[Input data]

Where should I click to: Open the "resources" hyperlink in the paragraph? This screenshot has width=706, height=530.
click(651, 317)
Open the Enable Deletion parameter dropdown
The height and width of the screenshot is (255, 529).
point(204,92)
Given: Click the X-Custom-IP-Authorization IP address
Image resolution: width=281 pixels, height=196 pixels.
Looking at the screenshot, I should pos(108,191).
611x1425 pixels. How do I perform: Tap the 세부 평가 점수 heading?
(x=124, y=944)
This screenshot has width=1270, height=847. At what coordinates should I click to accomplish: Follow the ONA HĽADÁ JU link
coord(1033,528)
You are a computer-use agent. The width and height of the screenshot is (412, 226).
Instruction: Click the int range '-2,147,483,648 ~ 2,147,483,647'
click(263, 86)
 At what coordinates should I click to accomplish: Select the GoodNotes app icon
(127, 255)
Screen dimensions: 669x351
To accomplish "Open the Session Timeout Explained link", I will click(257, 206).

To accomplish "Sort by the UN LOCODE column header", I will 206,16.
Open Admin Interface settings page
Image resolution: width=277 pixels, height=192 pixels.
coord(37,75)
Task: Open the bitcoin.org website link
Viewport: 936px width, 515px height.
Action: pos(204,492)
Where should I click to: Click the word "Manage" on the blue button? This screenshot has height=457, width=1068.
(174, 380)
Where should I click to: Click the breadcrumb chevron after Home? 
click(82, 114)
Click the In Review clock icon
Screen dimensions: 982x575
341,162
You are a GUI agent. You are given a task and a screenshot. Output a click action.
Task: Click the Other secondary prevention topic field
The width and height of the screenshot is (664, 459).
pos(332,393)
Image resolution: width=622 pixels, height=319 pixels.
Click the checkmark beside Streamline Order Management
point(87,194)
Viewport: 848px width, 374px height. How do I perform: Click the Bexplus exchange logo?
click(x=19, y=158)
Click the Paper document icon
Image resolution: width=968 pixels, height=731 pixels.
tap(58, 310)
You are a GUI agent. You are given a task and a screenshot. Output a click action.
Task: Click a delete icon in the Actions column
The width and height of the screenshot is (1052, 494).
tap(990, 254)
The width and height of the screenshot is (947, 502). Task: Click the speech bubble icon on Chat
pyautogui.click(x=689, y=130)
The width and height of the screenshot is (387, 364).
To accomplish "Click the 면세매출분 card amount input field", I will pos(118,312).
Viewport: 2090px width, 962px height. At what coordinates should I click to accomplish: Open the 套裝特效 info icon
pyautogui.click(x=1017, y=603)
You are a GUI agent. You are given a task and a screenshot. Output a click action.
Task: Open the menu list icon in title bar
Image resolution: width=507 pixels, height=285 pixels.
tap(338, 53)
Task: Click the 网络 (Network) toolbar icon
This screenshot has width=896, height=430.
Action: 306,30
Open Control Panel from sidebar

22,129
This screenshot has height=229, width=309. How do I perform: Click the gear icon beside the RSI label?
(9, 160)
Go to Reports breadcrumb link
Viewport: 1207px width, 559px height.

[/Input data]

- [Task item]:
Look above for the line holding "You are a computer-use" and the line holding "Task: Open the bitcoin.org website link", then output exactly those two lines and every line between them, nothing more.

- [Task solution]:
You are a computer-use agent. The width and height of the screenshot is (412, 226).
Instruction: Click the int range '-2,147,483,648 ~ 2,147,483,647'
click(263, 86)
 At what coordinates should I click to accomplish: Select the GoodNotes app icon
(127, 255)
Screen dimensions: 669x351
To accomplish "Open the Session Timeout Explained link", I will click(257, 206).

To accomplish "Sort by the UN LOCODE column header", I will 206,16.
Open Admin Interface settings page
Image resolution: width=277 pixels, height=192 pixels.
coord(37,75)
Task: Open the bitcoin.org website link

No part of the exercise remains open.